Я не разглядела его жену, это правда. Но сейчас маленькая группка четко всплыла перед моими глазами. Молодая женщина – из тех, что начинают казаться красивыми, когда их часто видишь. Она шла, как мне кажется, с несколько рассеянным видом, ее движения были исполнены какого-то бездумного, словно бы животного покоя. «Спросите у мсье…» И мсье, держу пари, на все исправно отвечает – и няньке младенца, и шоферу, который ждет распоряжений, большой смуглой рукой он по понедельникам придвигает к себе счет из прачечной и каждое утро обсуждает меню с кухаркой… Быть может, он иногда вспоминает меня и в те дни заказывает «свиные отбивные в соусе, сильно приправленном уксусом»… Вполне возможно, что его молодая жена зовет его «Макс…» голосом, который ему кажется знакомым, а когда он грубовато шутит, совсем не исключено, что она, пожимая плечами, говорит: «Долговязый Мужлан!..» И тогда он утыкается ей головой в плечо и закрывает глаза, чтобы скрыть волнение, а вместе с тем и двусмысленную радость от своего молчаливого вранья, радость, которую, впрочем, они все испытывают, когда нас ловко предают как раз в тот миг, когда сжимают нас в жарких объятиях…
Ну вот, пошла писать деревня… Догадываюсь, придумываю. Оживляя свои воспоминания, я как бы проникаю в брак бывшего возлюбленного, проявляя при этом изощренное недоброжелательство брошенной любовницы, когда на самом-то деле это ведь я… Хуже того, я проявляю богатое эротическое воображение целомудренных людей, и мне в этом помогает моя, увы, очень точная память… И я – а собственно говоря, по какому праву я помещаю между Максом и его женой призрак Рене Нере, незабытый и незабываемый… Незабываемый!
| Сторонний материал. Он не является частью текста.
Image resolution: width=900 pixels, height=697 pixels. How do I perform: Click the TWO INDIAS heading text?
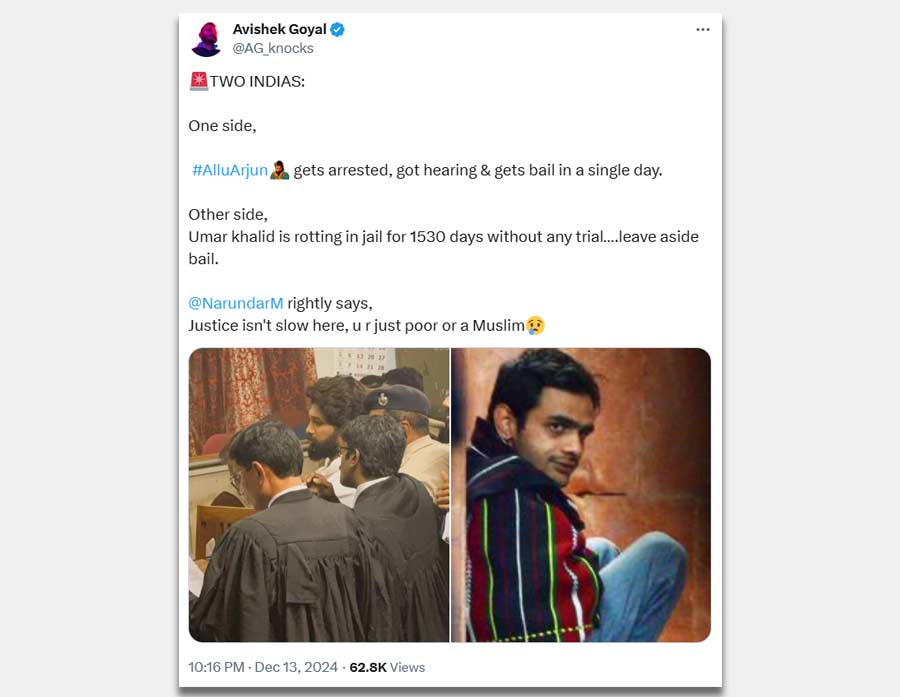(257, 82)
Скажите на милость, чем я сейчас лучше холодной, красивой дуры по фамилии Вильпре, певицы, которая, когда при ней произносили любое мужское имя, восклицала с придыханием: «Ах, он от меня без ума!.. Он едва не покончил с собой… Он покинул родину, бедняжка!..» Зато сама Вильпре, верная своим диким фантазиям, испытывает счастье, которое доступно только тем, кто в обитой войлоком палате в желтом доме мнят себя одни Христом, другие Наполеоном…
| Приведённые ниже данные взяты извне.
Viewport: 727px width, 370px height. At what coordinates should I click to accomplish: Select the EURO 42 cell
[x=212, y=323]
Дождь за окном хлещет пуще прежнего. Я сегодня не выйду из своей комнаты. А ведь на афишах кабаре «Эльдорадо» значится имя моей бывшей товарки по мюзик-холлу. Мне хотелось неожиданно появиться за кулисами, удивить ее… Нет, не пойду туда нынче вечером. Ближайший от меня береговой прожектор словно маленькой серебряной кисточкой прочерчивает рябую от дождя морскую гладь… Глядя на это, я распускаю волосы, но не оставляю их рассыпанными по плечам, а машинально начинаю снова их собирать, повторяя ту прическу, которую носила тогда, три года назад. Я опускаю пряди эдакими фестонами на уши, а затем стягиваю волосы на затылке в тугой узел и взбиваю на темени кудряшки на манер средневековых пажей… Постарела ли я? Да, нет… и да и нет. Что-то в цвете и вялости кожи лица напоминает изысканную засушенность тех женщин, которые напрочь лишены телесных радостей. Мне теперь не нравится моя прежняя глупая, все скрывающая прическа. Теперь я стала обнажать то, что прежде бывало скрыто от глаз: уши, виски, верхнюю часть лба и затылок, выемку спины, шею, ключицы. Плечи я еще не решаюсь открыть, не смею, как говорит Браг, «снять униформу». Кожа ног и рук, округлость груди – все это выставляется напоказ на сцене, но только на сцене, густо смазанное кремом, чтобы удержать пудру. Это как бы натюрморт, на это смотрят издалека, это вне досягаемости для прикосновений и поцелуев, как бы принадлежность, хоть и более волнующая, сценического костюма… Я не раз замечала у многих товарищей по театру и мюзик-холлу этот странный, чисто профессиональный сдвиг в целомудрие, в силу которого они выступают чуть ли не голыми у самой рампы, но в жизни замуровывают себя в плотную тафту и непрозрачный гипюр. Прошел уже год, как я покинула сцену, но во мне сохранилась эта чисто профессиональная стыдливость, и я скромно скрываю и то и это, хотя, обнажив, вызвала бы только зависть. Красавица-танцовщица Бастьенна, роскошная пленительная нимфа, требовала от своего портного, чтобы в ее вечернем платье декольте было прикрыто тремя слоями муслина, и все твердила, ударяя ладошкой по своей упругой груди: «Это, мсье, принадлежит только моей профессии и моему любовнику!»